4 situations that seem distressing in the beginning, but turn out to be beneficial eventually
1. Giving up a goal halfway
We have been told since our childhood that if something is worth doing, it is worth doing well. Giving up something halfway is never a good choice. Sometimes, even when you feel that something is not meant for you, that you are unable to cope with it, you do not dare to give it up halfway.
However, Wrosch and Miller stated in their article published in Psychological Science that when you find that you can not possibly reach a goal, leaving it might be the most beneficial decision. By giving up a goal not possible to achieve, you may avoid repeated failures and the negative impacts they might have on your mind and body.
2. Collapse of faith
There is a saying that if the direction is wrong, stopping is really moving forward. If you experience a major blow to your faith, such as being betrayed by someone you trust most, being hurt by someone you love most, being sold out by your best friends, seeing the cruelty in society, seeing those people who would do anything to profit themselves, your faith may collapse immediately. It seems that a part of you is torn apart, and it hurts deeply.
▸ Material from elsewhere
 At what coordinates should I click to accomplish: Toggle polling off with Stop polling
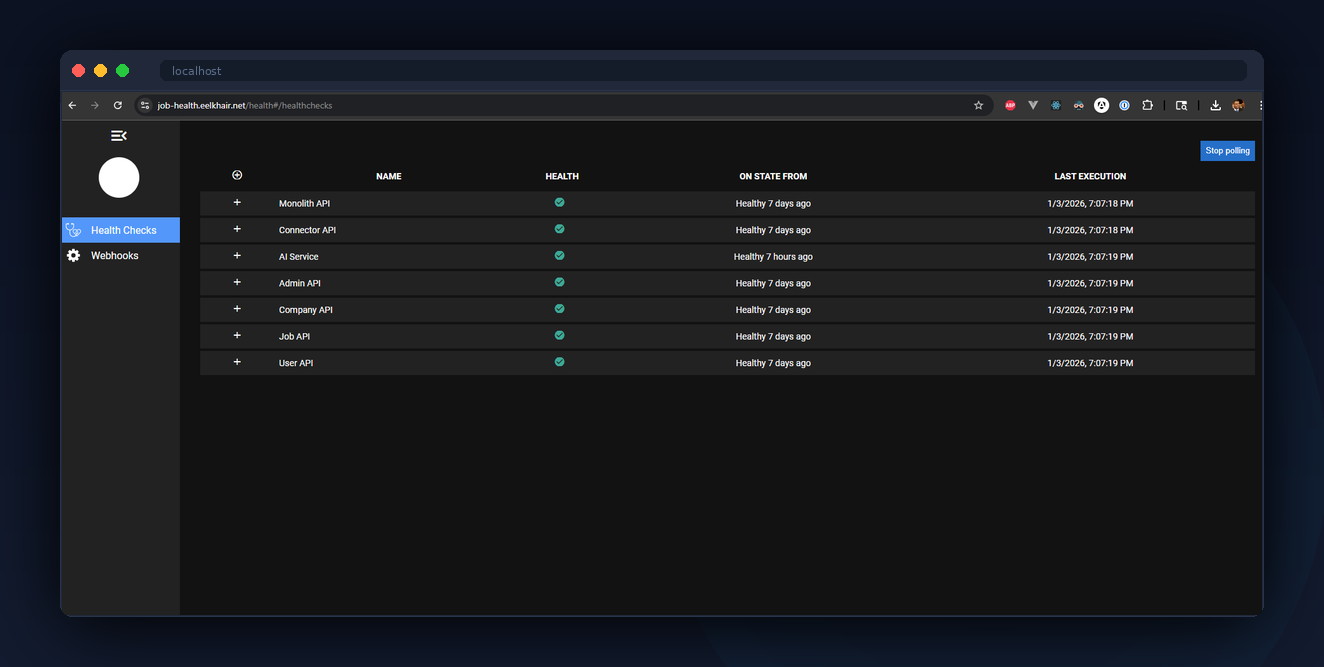(1227, 150)
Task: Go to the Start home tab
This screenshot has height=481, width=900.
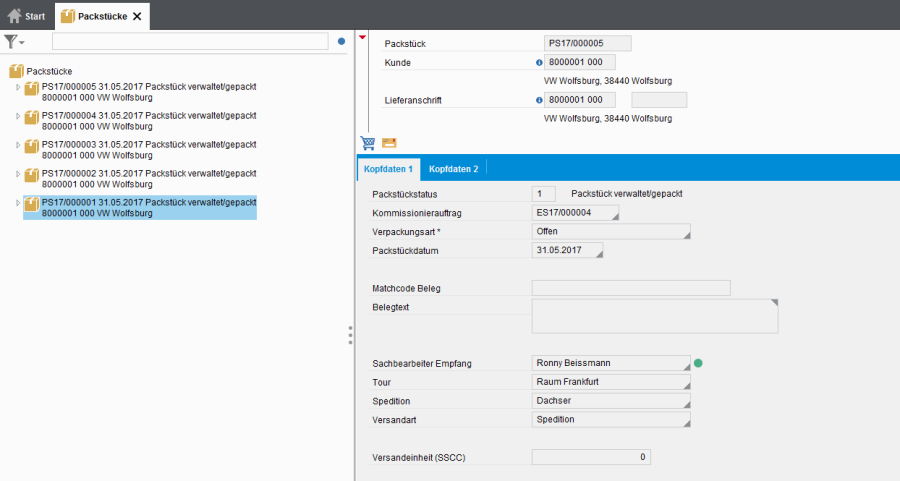Action: (27, 16)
However, psychologists have found that these experiences renew people’s mentality and enable people to develop new capabilities to adjust to society. Additionally, the reconstruction of your mentality enables you to be more resilient to frustration, and see things from different perspectives. When you face the same difficulty next time, you will have a better ability to deal with it. More importantly, you will find that you have grown stronger and more powerful internally, and you are not afraid to face the problem alone anymore.
3. Fierce arguments
Our culture stresses that if the family is harmonious, everything will go well. So you prefer avoiding arguments with family members or with your friends. However, psychologists have found that if both parties speak what is really on their minds, it is beneficial for the relationship. Arguing between a couple or lovers may test the bottom line of the other side, and express dissatisfaction and expectations, but these are crucial for intimate relationships.
Constructive arguing may objectively reflect disappointment, dissatisfaction, perspectives, and requests. In the argument, you may look within and find the problems between the two parties and correct yourself. It is not a release of hatred, the accusation of old faults, or conquest over the other side by a loud voice. It is a form of communication. If you can see the inner needs of the other party in arguments, you know how to fix the relationship and there won’t be any resentment left.
4. Overwhelming sorrow
You suffer a lot when you lose a lover, lose someone who is intimate with you, you feel betrayed, or fail in your career. However, a study of 97 college students disclosed that after they finished their “diary of tears” for 40-73 days, 30 percent of the students developed positive thinking. The louder they cried, the more positive they became. It might be because loud crying may better release the suppressed emotions hidden deep inside.
Sorrow can also improve our attention to and memory of details in our environment. A study shows that those who were emotionally negative may remember more details and skip misleading messages. Those emotionally positive ones made more mistakes. It might be because we tend to indulge ourselves in good feelings when we are happy, and pay less attention to our environment, allowing false information to deceive us. Therefore, everything can be both harmful and beneficial, happiness might bring sorrow, and you might lose something but gain something else. You need to see things and evaluate people from more perspectives and in a rational way.